Selected passage –
BEIJING — Wang Qishan, the formidable Chinese politician who oversaw President Xi Jinping’s withering campaign against corruption, has been appointed to the national legislature, official news outlets said Monday. The announcement added to signs that Wang, who retired from top Communist Party posts last year, could return to public office as a powerful ally of Xi.

Wang, 69, previously ran the Communist Party’s anti-corruption agency, the Central Commission for Discipline Inspection, turning it into a fearsome enforcer of loyalty to Xi. He stepped down from that and other leadership positions at a party congress in October, apparently sticking to an unspoken retirement ceiling for high-ranking Chinese politicians.

But there has been speculation ever since then that Xi could see to it that Wang remained a powerful player in China’s political leadership. The reports on Monday of Wang’s appointment to the party-controlled legislature, the National People’s Congress, are the clearest sign yet that he will remain in public life.

Official news outlets reported that Wang had been chosen as a deputy to the congress for Hunan, a province in southern China. But the official reports gave no other clues about his future.

The National People’s Congress usually meets in full session only once a year, and Wang’s appointment as one of the 3,000 or so deputies does not make it a certainty that he will return to high office. It is very unusual, though, for a leader who steps down from the party’s top ranks to join the legislature.

Before the announcement, four people, citing conversations with senior Chinese officials and speaking on condition of anonymity, told The New York Times that Wang had a strong chance of being appointed vice president when the National People’s Congress meets for its annual session, probably in March. At that time, it is all but certain to give Xi a second, five-year term as president and to appoint a new government leadership lineup to support him. The people were a Chinese government official, a Chinese-American business executive who often meets senior politicians in Beijing, a foreign executive who has met Wang and a former U.S. government official who has met him several times, including last year. They all requested anonymity to avoid damaging their ties with Chinese leaders.

What you will do –
Answer these questions from the passage about Wang Qishan:
(a) How old is Wang?
(b) Which province did Wang become a deputy to the National People's Congress for?
(c) About how many deputies does the National People's Congress have?
Rely only on the passage about Wang Qishan; bring in no outside knowledge.

Recorded information –
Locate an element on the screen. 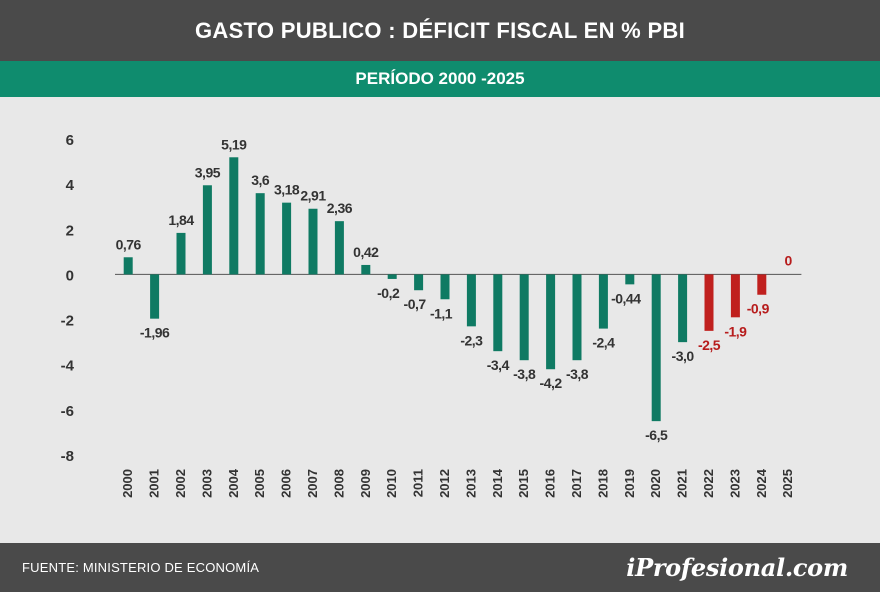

Finished exercise –
(a) 69
(b) Hunan
(c) About 3,000